Referring to Figure 3, the flexible cellulose-based transparent conductive material is prepared using nanocellulose as the substrate 1, firstly treated with pure N ₂ for 3 minutes to completely remove the dust on the surface of the substrate (process a); and then through magnetron sputtering technology, in The sputtering temperature is 80°C to grow the first layer of indium tin oxide (ITO) conductive layer (process b), the sputtering power is 90W, and the thickness is about 200nm; then the ITO source is turned off, the Ag source is turned on, and the temperature is lowered to 30°C. The second layer of silver (Ag) conductive layer is grown on the cellulose film substrate (process c), and the growth thickness is about 3nm.
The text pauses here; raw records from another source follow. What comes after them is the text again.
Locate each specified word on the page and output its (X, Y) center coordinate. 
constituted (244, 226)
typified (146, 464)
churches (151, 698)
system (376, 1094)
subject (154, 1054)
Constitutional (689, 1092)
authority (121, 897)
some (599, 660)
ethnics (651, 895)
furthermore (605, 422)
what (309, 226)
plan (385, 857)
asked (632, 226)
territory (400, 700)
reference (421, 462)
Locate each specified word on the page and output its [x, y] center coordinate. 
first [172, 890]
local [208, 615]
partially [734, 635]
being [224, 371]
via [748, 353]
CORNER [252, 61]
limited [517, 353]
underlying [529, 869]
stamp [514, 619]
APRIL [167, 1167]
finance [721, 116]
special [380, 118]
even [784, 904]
At this time, the nano-Ag layer grown has the characteristics of high migration and can fill the high and low fluctuation defects on the surface of oxygen ITO , to make the surface smooth; turn off the Ag source, turn on the ITO source, raise the temperature to 80°C to grow the third ITO conductive layer (process d), the sputtering power is 90W, and the thickness is about 200nm; finally, in the nitrogen atmosphere, the annealing temperature 90 ℃, the annealing time is about 6h, and the flexible cellulose-based transparent conductive material is prepared (process f).

Claims (6)

1. A preparation method of flexible cellulose-based transparent conductive material, characterized in that it may further comprise the steps: The first layer of indium tin oxide (ITO) conductive layer is grown on the cellulose film substrate by magnetron sputtering technology, the sputtering temperature of the magnetron sputtering is 30~150°C, and the sputtering power is 30~200W; The second layer of silver (Ag) conductive layer is grown on the first layer of indium tin oxide (ITO) conductive layer by magnetron sputtering technology. 10~100W; A third layer of ITO conductive layer is grown on the second layer of silver (Ag) conductive layer by magnetron sputtering technology, the sputtering temperature of the magnetron sputtering is 30~150°C, and the sputtering power is 30~200W; 4) Anneal the composite film grown in step (3) to obtain "ITO/Ag/ITO/cellulose" flexible cellulose-based transparent conductive material with high conductivity and high light transmittance. 2. The method for preparing a flexible cellulose-based transparent conductive material according to claim 1, wherein the cellulose film substrate is a nanocellulose film, a regenerated cellulose film or a bacterial cellulose film. 3. The method for preparing a flexible cellulose-based transparent conductive material according to claim 1, wherein the thickness of the first ITO conductive layer is 50-500nm. 4. the preparation method of a kind of flexible cellulose-based transparent conductive material as claimed in claim 1, it is characterized in that the thickness of the second Ag conductive layer is 2 ~ 20nm. 5. The method for preparing a flexible cellulose-based transparent conductive material according to claim 1, wherein the thickness of the third ITO conductive layer is 50-500 nm. 6. The method for preparing a flexible cellulose-based transparent conductive material according to claim 1, characterized in that the annealing atmosphere in step (3) is at least one selected from vacuum, oxygen atmosphere, argon atmosphere, nitrogen atmosphere , Hydrogen atmosphere or air atmosphere, the annealing temperature is 30~150℃, and the annealing time is 1~24h.